- **Fragmento citado**:
"""

Sí, ya lo sé: vivimos inmersos en una especie de tsumani de las llamadas “malas palabras”.
En el vecindario, en el centro laboral, en el consultorio del médico de la familia y hasta en el aula, la impudicia muestra su oreja peluda.
Cuando uno viaja a bordo de la guagua, las P y los C rebotan contra las paredes de la carrocería.
¡Ah!, pero no todo es en blanco y negro.
Y la “mala palabra” tiene su uso, que no ha de tornarse abuso. En la intimidad. En el diálogo amistoso y chispeante. En el jugueteo de la pareja.
Es más: en la literatura. Cuando García Márquez concibió la noveleta "El coronel no tiene quien le escriba", el olvidado combatiente, siempre en espera de su pensión, tiene que rebelarse cuando quieren comerse su única posesión sobre la tierra, un gallo de pelea, y la obra termina con la protesta del protagonista, concretada en una palabra fuerte.

"""

- **Trabajo por realizar**:
1. Según el texto sobre las malas palabras, ¿qué única posesión del coronel quieren comerse en la noveleta de García Márquez?
2. Transcribe sin cambios el pasaje del texto sobre las malas palabras que va desde “Cuando uno viaja” hasta “de la pareja.”.

- **Bloque de datos**:
"""

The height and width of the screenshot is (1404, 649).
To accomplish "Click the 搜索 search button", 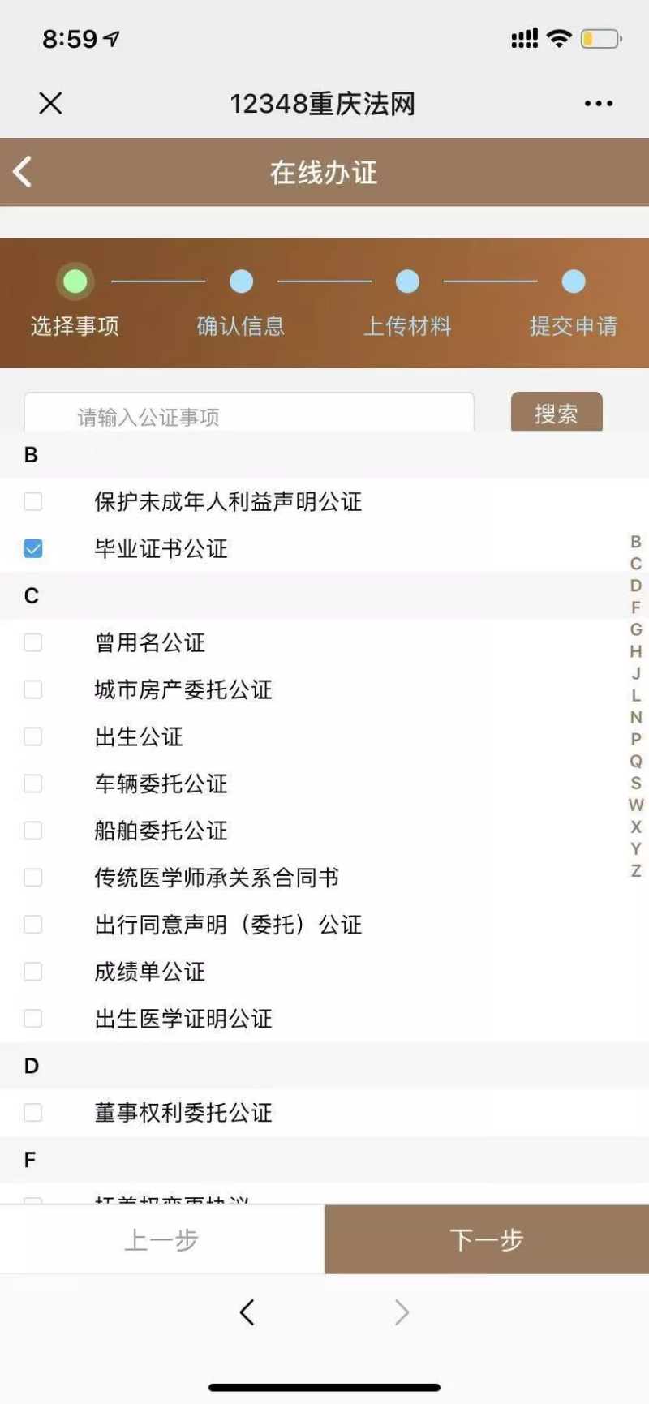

"""

- **Respuestas del ejercicio**:
1. Un gallo de pelea.

2.
Cuando uno viaja a bordo de la guagua, las P y los C rebotan contra las paredes de la carrocería.
¡Ah!, pero no todo es en blanco y negro.
Y la “mala palabra” tiene su uso, que no ha de tornarse abuso. En la intimidad. En el diálogo amistoso y chispeante. En el jugueteo de la pareja.